Трибун погиб, но не погибло его дело, и даже враги движения не могли не признать это. Комиссия триумвиров не была упразднена, место убитого Тиберия было занято П. Лицинием Крассом Муцианом, тестем брата убитого, и работы продолжались. Очевидно, сенат не решился внезапно приостановить ненавистные разделы и надеялся лишь постепенно изменить состав комиссии и заставить народ избрать вместо настоящих ревностных и усердных сторонников реформы более умеренных и консервативных аристократов, при помощи которых затем уже удастся свести всю реформу на нет.

Если аристократия таким образом делала вид, будто по существу примирилась с законами Тиберия и не согласна лишь с насильственным и революционным характером их проведения, то она при этом имела в виду, главным образом, ту чисто буржуазную по духу партию умеренных и аккуратных, центром которой были Г. Лелий и, главным образом, все еще находившийся в Испании Сципион Эмилиан. Обаяние Сципиона было так велико, что обе стороны с нетерпением ожидали его приговора о случившемся, так как знали, что от него в значительной степени будет зависеть настроение той деревенской массы, которая помогла Тиберию одержать свою первую и наиболее важную победу над сенатом.

Оказалось, что сенат, играя роль умеренного друга реформы и врага революции и революционеров, верно угадал взгляд Сципиона. Скоро в Риме узнали, что на известие о смерти шурина Сципион откликнулся известным гомеровским стихом: “Да погибнет так всякий, кто предпримет нечто подобное!” Друзья реформы и реформатора, а вместе с ними и переменившая снова настроение городская толпа, пришли в негодование и никогда не могли простить великому полководцу его жестокий и несправедливый отзыв. Но деревня молчала, и сенат торжествовал.

Победители все ради тех же умеренных и аккуратных друзей реформы поторопились придать убийству Тиберия характер законности. Было даже снаряжено особое следствие, особая комиссия для суда над заговорщиками, якобы желавшими вместе с Тиберием низвергнуть существующий строй государства, и началось преследование, в котором одинаково приняли участие как убийца Тиберия, П. Корнелий Сципион Назика, так и друг Сципиона Эмилиана, мудрый Г. Лелий. Впрочем, преследование коснулось лишь низших слоев общества: ни тесть Тиберия Аппий Клавдий, ни брат его Гай, ни другие вожди демократии, как то: консул 125 года Фульвий Флакк, не подверглись ему; поплатились лишь некоторые из клиентов Тиберия и приверженцев его из народа, – отчасти изгнанием, как Влоссий Кумский, отчасти смертью, как ритор Диофан и некий Г. Виллий, о котором рассказывали, что его держали в тесном помещении, полном змей и разных гадов.

-------

Части задания:
A) Верните без изменений фрагмент отрывка о событиях после гибели Тиберия: от «Победители все ради» до «и разных гадов.» включительно.
B) Продолжите отрывок о событиях после гибели Тиберия, начав сразу после его последнего предложения.

Записи:
-------

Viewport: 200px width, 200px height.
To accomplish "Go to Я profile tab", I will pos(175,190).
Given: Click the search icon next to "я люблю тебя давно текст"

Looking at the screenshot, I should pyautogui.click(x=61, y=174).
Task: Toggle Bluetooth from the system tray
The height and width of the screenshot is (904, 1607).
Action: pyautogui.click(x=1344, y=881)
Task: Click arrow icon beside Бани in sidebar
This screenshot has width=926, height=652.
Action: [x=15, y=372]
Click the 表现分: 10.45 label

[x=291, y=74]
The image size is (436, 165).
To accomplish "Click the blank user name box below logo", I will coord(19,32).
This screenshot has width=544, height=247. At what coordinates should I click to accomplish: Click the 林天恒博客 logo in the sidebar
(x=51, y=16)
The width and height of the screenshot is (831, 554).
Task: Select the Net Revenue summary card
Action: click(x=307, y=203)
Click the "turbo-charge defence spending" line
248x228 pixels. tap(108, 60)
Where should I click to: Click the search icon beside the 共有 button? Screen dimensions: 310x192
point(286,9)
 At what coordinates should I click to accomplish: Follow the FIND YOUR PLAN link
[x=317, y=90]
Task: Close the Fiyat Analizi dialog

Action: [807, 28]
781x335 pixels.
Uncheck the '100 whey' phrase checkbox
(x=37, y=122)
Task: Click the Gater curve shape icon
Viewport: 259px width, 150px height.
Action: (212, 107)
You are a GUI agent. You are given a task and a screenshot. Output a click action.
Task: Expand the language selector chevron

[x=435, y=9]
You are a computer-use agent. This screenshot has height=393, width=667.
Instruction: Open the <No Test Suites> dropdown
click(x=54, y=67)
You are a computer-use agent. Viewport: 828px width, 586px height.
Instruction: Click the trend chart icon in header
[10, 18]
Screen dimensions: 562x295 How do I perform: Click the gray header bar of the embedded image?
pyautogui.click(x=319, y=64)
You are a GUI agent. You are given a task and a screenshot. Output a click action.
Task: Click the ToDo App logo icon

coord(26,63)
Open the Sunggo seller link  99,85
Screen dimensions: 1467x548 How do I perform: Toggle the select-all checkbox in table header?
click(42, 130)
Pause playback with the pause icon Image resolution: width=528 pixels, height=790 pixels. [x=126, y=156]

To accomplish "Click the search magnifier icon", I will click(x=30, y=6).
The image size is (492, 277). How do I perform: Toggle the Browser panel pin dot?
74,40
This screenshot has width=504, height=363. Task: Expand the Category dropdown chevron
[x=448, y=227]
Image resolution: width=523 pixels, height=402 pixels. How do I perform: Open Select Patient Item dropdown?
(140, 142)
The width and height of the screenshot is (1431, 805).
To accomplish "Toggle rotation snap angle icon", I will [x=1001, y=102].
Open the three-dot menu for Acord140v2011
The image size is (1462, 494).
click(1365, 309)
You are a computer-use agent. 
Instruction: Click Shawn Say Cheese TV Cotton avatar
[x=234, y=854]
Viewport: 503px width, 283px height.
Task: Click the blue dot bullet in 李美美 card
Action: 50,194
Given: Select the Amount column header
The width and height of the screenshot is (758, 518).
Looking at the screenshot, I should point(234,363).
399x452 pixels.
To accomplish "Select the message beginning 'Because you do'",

-------

Результаты по заданиям:
A)
Победители все ради тех же умеренных и аккуратных друзей реформы поторопились придать убийству Тиберия характер законности. Было даже снаряжено особое следствие, особая комиссия для суда над заговорщиками, якобы желавшими вместе с Тиберием низвергнуть существующий строй государства, и началось преследование, в котором одинаково приняли участие как убийца Тиберия, П. Корнелий Сципион Назика, так и друг Сципиона Эмилиана, мудрый Г. Лелий. Впрочем, преследование коснулось лишь низших слоев общества: ни тесть Тиберия Аппий Клавдий, ни брат его Гай, ни другие вожди демократии, как то: консул 125 года Фульвий Флакк, не подверглись ему; поплатились лишь некоторые из клиентов Тиберия и приверженцев его из народа, – отчасти изгнанием, как Влоссий Кумский, отчасти смертью, как ритор Диофан и некий Г. Виллий, о котором рассказывали, что его держали в тесном помещении, полном змей и разных гадов.

B)
Характерно для необыкновенного доверия и любви, которую эти люди питали к своему убитому другу-покровителю, было заявление Влоссия на следствии, что по приказанию Тиберия он без всякого размышления пошел бы на все. На вопрос Назики: “А если бы Тиберий велел тебе поджечь Капитолий?”, Влоссий сначала отговаривался тем, что Тиберий никогда бы не приказал ничего подобного, но когда вопрос был повторен, он воскликнул: “Хорошо, если бы он это приказал, я бы счел своей обязанностью повиноваться. Тиберий, наверное, не потребовал бы этого, если бы оно не было полезно народу”.

Но, несмотря на всю эту привязанность отдельных лиц к реформатору и реформе, сенат пока мог быть спокоен: народ, правда, стал носиться с образом своего мученика и преследовать его врагов, особенно Назику, криками и обвинениями в осквернении святейшего храма города – храма Юпитера Капитолийского, у подножия которого около статуй семи римских царей пал Тиберий. Народ так яростно требовал его наказания за убийство священного и неприкосновенного трибуна, что сенат поторопился удалить Назику из Рима и, несмотря на то, что тот в качестве верховного жреца не имел права покидать Италию, отправил его послом в Азию, где он и умер год спустя в Пергаме. Но дальше криков народ не шел: он был способен перебить речь победоносно возвратившегося из Испании Сципиона, но отомстить за убийство трибуна не был в силах. Для населения Рима обоготворение Тиберия и проклятие его врагов стало приятным времяпрепровождением, модой, как многое другое, но к серьезному делу, сознательному отношению к государственным вопросам оно его не побудило и при тогдашнем составе народа не могло побудить.

Этот народ не мог действовать без вождя, а так как из своей среды он не мог выставить никого, то пришлось ждать, пока какой-нибудь аристократ соблаговолит принять на себя защиту толпы, неспособной даже к самозащите, самостоятельной охране своих интересов.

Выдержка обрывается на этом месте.